An important leverage point for online services is that they vertically integrate development of the application with development of its supporting infrastructure, including file systems, databases, application servers, and management tools. Infrastructure components can therefore be tailored to meet the needs of both the particular application and the online model in general. For example, the Google file system is optimized to support reads and appends rather than arbitrary writes.1 Specialization of the application management infrastructure can significantly reduce the need for IT staff, representing a significant chunk of operating costs.
Software as a service can be developed more easily than packaged software. In the online environment, an application is installed in only one setting; hence, there is no need to port it to a variety of platforms. Moreover, the service provider has direct control over when upgrades occur and, thus, which versions of the application need to be available at any given time. Finally, since the service provider manages the actual application instance that is used by customers, bugs are easier to reproduce and test cases can be developed against the actual data, within any privacy constraints.
An important issue in the design of an online service is the extent to which it can be customized. Customization is required for many complex business processes and can provide a business with a competitive advantage, but it can also mean that upgrading a service is harder. More importantly, customization can make it harder for an organization to set up and/or migrate away from a service. Whereas ease of setup and migration are not essential to the online business model, they reduce the risk of trying the service and offer a hedge against providers that fail.
The benefits of online services vary depending on the size of a customer’s business. A large enterprise with its own data center can aggregate users and benefit from economies of scale. For small to medium-size businesses that lack the resources to set up and maintain a complex data center, online services can provide basic automation of business processes.

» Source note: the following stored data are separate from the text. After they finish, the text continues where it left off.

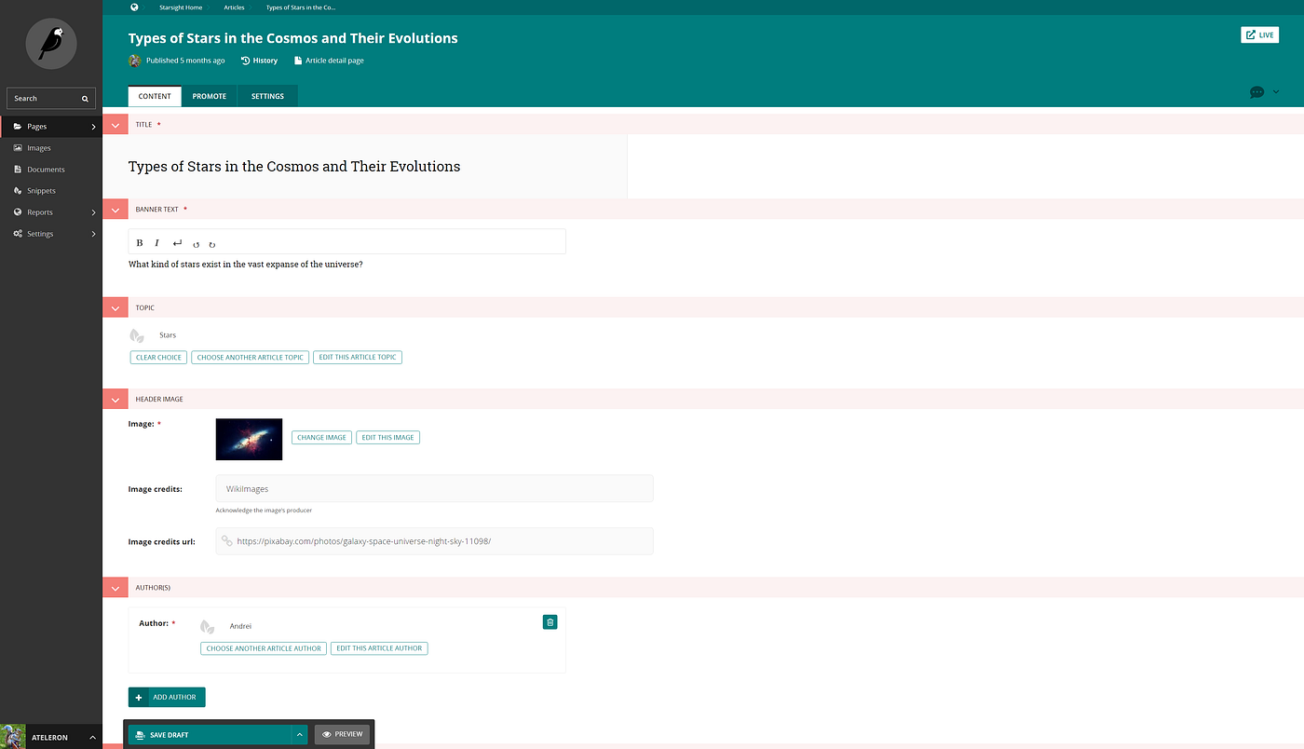The height and width of the screenshot is (749, 1304).
Task: View the article History
Action: 259,60
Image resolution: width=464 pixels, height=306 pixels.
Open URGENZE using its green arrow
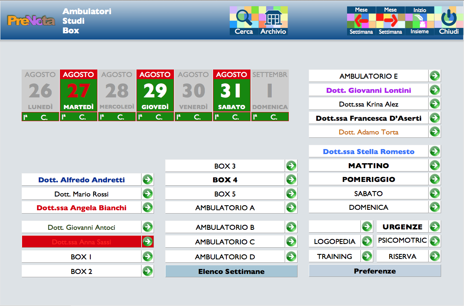pyautogui.click(x=434, y=226)
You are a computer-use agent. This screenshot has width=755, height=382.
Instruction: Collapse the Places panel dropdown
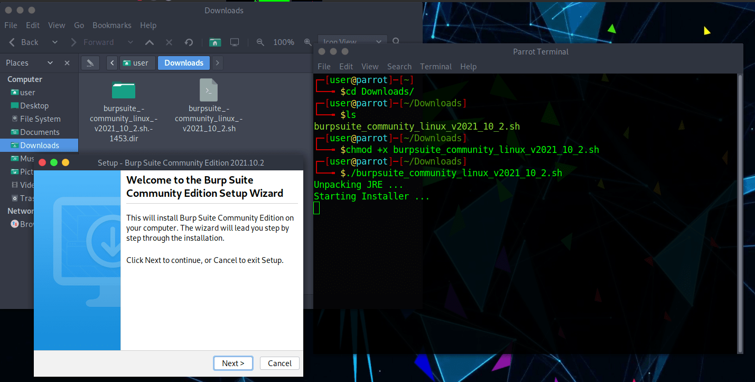[50, 62]
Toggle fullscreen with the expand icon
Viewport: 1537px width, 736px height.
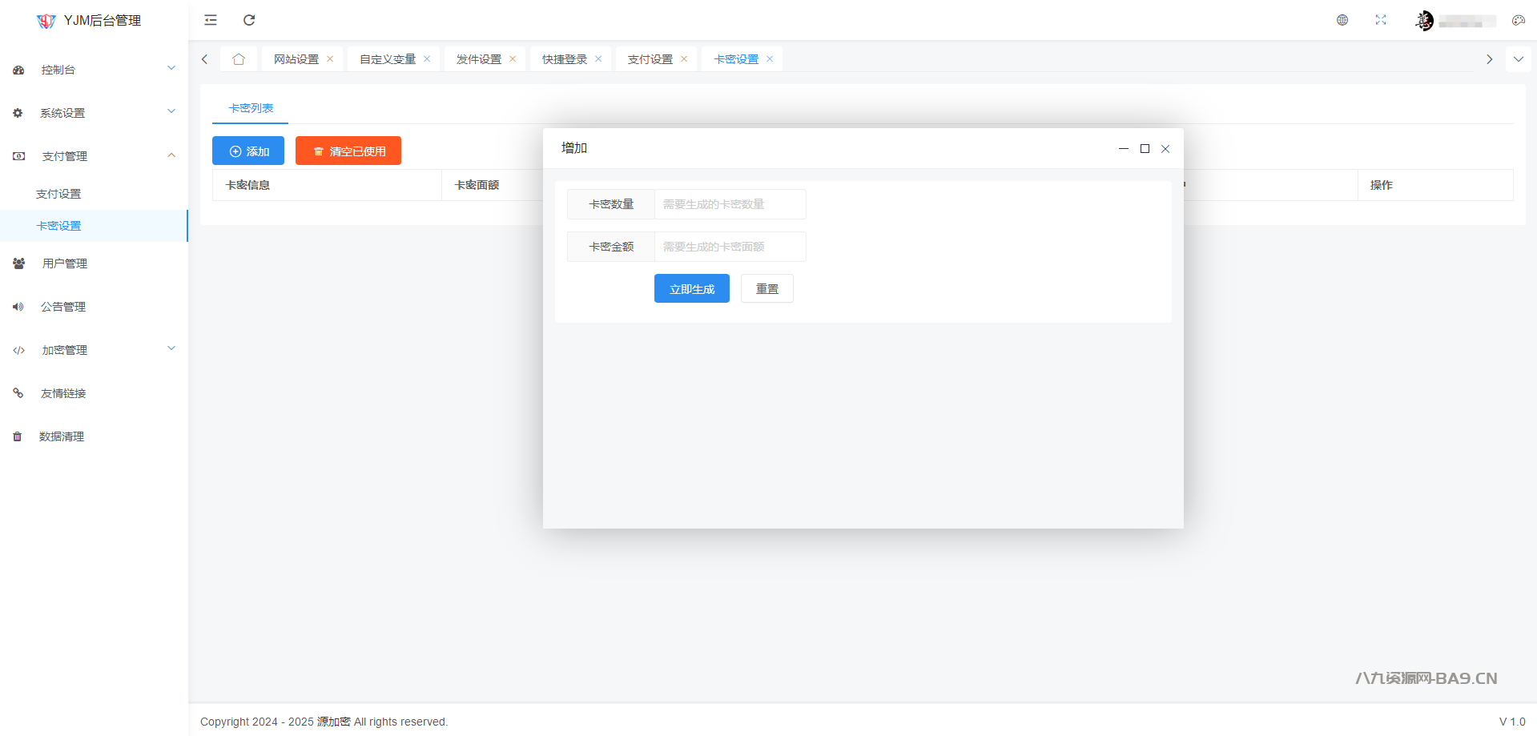pos(1381,20)
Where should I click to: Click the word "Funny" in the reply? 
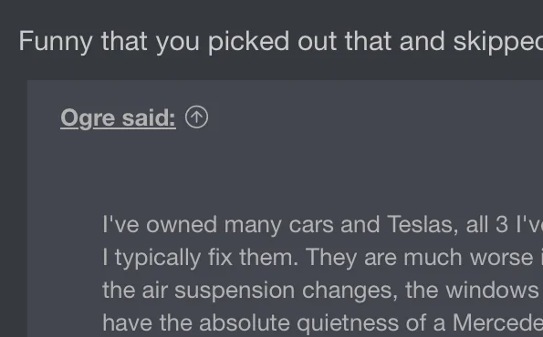pyautogui.click(x=56, y=42)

While the first online enterprise services appeared in the 1990s, the model has only recently begun to gain wide acceptance. One reason is that the Internet has matured: Web UI technology can produce a better browser experience; Web services protocols make it easier to integrate with external applications; service providers benefit from cheaper, higher-quality bandwidth; and IT managers are becoming more comfortable with the technology. Another factor is that service providers are now building online applications from the ground up so they have better security, better quality of service, and are more cost-effective. Service providers are also getting their businesses off the ground by targeting applications that are less mission-critical, such as campaign management and approval chain processing, at least initially.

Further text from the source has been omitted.